The village overlooks the Witham Valley, where the River Witham follows an ice-age cut through the jurassic limestone ridge which forms the spine of the county.
History
Canwick has been continuously occupied since Saxon times (the name derives from "Canna’s Farm" or "Canna’s Place" in Anglo-Saxon), but there was a significant villa here in the Roman period.
Canwick Grade I listed Anglican church is dedicated to All Saints.[2] It is a Saxon-era foundation, but was significantly improved by the same Norman bishops who built Lincoln Cathedral. The church is built on a Roman tesselated pavement, and a coin of the first Christian Emperor Constantine has been found in the churchyard. The church patronage is held by the Mercers’ Company, oldest of the London city Livery Companies.
Canwick Hall was the seat of the Sibthorp family from the 17th to the 20th century, with the present structure being erected in 1810. Family members included the botanist John Sibthorp and several MPs, including Colonel Sibthorp. Having already angered Queen Victoria by his opposition to an allowance for her consort Prince Albert, he went on to declare that the Prince's Great Exhibition project would bring the plague to England.
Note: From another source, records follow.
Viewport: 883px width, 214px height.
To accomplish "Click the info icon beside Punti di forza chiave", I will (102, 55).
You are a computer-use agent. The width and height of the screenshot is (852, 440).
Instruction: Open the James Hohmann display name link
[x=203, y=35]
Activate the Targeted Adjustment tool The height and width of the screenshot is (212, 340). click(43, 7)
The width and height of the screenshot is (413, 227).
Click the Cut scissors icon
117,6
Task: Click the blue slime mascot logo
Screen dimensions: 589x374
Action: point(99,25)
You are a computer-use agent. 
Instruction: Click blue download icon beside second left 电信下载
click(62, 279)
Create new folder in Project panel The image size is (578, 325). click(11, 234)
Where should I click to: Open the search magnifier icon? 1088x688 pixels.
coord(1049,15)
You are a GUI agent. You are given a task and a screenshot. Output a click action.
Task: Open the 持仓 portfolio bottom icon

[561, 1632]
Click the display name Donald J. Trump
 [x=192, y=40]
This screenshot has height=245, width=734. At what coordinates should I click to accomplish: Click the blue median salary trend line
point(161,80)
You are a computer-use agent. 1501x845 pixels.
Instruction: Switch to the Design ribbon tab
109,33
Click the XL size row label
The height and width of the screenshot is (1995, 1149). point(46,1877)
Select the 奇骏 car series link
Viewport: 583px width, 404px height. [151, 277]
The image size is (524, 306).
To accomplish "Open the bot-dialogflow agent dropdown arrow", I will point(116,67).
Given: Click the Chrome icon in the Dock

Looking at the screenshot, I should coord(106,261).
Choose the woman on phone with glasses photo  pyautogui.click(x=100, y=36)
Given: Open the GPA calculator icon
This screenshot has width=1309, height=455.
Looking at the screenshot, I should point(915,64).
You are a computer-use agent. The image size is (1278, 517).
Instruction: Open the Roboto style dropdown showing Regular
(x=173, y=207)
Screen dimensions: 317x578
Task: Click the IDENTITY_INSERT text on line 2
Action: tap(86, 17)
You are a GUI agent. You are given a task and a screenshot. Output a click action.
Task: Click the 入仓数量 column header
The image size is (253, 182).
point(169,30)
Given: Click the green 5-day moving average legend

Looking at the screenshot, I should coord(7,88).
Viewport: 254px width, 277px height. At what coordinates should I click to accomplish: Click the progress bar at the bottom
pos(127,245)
The Hall was later home of Arthur Foljambe, 2nd Earl of Liverpool from 1939 to his death there in 1941.
New housing development took place in Canwick during the 1960s and the United Kingdom Census 2001 records 339 inhabitants and 150 households. Canwick is a civil and an ecclesiastical parish.
References
- ↑ "Civil parish population 2011". Neighbourhood Statistics. Office for National Statistics. Retrieved 25 April 2016.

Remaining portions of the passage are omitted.